Nach den jüngsten Kämpfen in Basra hat Großbritannien den geplanten Rückzug von Teilen seiner Truppen aus dem Irak vorerst gestoppt.

HB LONDON. Der eigentlich für die nächsten Wochen vorgesehene Heimkehr hunderter weiterer Soldaten aus dem Gebiet der südirakischen Öl- und Hafenmetropole Basra sei auf Eis gelegt worden, erklärte Verteidigungsminister Des Browne am Dienstag im Unterhaus.

Großbritannien hat derzeit noch 4100 Militärangehörige im Irak stationiert, fast alle im Gebiet des Flugplatzes außerhalb von Basra.
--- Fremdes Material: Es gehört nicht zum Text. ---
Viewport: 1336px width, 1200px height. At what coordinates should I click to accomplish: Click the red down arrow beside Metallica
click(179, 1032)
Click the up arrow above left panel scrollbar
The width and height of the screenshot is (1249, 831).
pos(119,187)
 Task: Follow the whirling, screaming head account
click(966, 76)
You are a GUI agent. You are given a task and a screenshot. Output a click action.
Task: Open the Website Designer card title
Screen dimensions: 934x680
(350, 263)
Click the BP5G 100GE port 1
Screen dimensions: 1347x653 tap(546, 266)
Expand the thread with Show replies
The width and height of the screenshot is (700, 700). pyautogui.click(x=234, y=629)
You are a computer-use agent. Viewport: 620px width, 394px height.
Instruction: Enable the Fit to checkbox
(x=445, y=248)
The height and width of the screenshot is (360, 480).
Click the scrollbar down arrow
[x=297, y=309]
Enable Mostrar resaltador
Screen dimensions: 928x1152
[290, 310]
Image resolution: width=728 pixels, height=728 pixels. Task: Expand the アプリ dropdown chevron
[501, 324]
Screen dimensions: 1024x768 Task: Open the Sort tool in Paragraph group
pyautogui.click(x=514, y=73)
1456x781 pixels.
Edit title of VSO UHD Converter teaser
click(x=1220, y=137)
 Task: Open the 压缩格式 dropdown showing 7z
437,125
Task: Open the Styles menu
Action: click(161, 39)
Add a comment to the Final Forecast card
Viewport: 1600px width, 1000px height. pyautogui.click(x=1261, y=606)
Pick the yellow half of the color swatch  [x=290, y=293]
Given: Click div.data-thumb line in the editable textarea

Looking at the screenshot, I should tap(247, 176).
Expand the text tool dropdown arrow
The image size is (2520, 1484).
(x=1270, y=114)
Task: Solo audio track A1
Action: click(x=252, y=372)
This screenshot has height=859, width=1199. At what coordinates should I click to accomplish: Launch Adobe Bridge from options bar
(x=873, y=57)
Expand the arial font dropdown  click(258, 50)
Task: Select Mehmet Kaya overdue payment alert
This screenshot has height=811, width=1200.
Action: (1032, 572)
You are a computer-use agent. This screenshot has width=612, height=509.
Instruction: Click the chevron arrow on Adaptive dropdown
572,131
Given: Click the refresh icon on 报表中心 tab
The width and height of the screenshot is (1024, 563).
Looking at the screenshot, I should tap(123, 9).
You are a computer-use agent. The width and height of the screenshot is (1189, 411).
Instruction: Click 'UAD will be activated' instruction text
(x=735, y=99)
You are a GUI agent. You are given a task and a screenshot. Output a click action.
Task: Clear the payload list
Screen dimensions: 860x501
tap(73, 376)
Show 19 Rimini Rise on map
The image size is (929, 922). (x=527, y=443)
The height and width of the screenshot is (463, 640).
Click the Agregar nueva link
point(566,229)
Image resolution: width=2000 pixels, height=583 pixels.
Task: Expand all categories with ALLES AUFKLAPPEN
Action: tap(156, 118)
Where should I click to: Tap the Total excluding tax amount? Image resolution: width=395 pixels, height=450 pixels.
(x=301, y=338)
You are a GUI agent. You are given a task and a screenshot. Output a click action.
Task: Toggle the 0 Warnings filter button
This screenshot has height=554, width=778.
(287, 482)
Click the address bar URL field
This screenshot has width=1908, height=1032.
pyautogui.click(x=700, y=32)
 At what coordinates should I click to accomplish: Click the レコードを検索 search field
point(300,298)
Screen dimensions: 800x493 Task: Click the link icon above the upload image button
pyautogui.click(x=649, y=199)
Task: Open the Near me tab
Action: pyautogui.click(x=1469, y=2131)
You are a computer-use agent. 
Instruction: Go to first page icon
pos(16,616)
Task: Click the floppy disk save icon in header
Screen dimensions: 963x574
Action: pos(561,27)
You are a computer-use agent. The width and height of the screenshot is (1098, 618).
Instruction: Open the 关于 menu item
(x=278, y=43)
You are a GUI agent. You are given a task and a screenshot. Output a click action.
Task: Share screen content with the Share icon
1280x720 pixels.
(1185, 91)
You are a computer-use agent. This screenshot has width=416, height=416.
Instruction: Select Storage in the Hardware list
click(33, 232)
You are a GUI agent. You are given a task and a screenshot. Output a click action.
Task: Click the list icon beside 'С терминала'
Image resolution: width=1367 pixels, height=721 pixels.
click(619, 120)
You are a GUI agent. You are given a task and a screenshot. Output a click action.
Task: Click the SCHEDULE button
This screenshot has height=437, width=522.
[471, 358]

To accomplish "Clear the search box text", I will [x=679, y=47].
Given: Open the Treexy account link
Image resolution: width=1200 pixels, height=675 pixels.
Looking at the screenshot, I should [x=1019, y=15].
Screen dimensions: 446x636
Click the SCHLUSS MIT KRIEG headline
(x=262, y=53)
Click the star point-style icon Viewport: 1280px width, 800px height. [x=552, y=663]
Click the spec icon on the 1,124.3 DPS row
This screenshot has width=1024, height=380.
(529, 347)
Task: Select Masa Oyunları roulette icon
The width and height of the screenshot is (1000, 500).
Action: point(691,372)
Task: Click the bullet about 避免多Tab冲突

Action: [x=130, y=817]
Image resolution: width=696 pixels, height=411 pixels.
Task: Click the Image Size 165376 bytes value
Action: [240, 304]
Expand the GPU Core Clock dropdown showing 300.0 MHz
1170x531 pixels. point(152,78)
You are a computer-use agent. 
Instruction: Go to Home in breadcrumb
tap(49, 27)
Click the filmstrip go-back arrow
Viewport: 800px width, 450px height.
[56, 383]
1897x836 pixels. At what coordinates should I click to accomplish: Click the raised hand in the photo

Premierminister Gordon Brown hatte im vergangenen Oktober die schrittweise Reduzierung der Truppenstärke auf 2500 Mann mit Beginn des Frühjahres angekündigt.

Diese Pläne seien vor dem Ausbruch der Kämpfe zwischen irakischen Truppen und Milizionären der Bewegung des schiitischen Predigers Muktada al-Sadr und damit auf der Basis einer anderen Sicherheitseinschätzung entstanden, sagte Browne. Es sei „absolut richtig“, wenn Kommandeure solche Pläne ändern, nachdem sich „die Bedingungen vor Ort geändert haben“.

Vor einer weiteren Reduzierung der britischen Streitkräfte im Irak sollten die USA und die irakische Führung konsultiert werden. Er gehe davon aus, dem Parlament Ende April eine aktuelle Lageeinschätzung geben zu können, heißt es in der Erklärung des Ministers.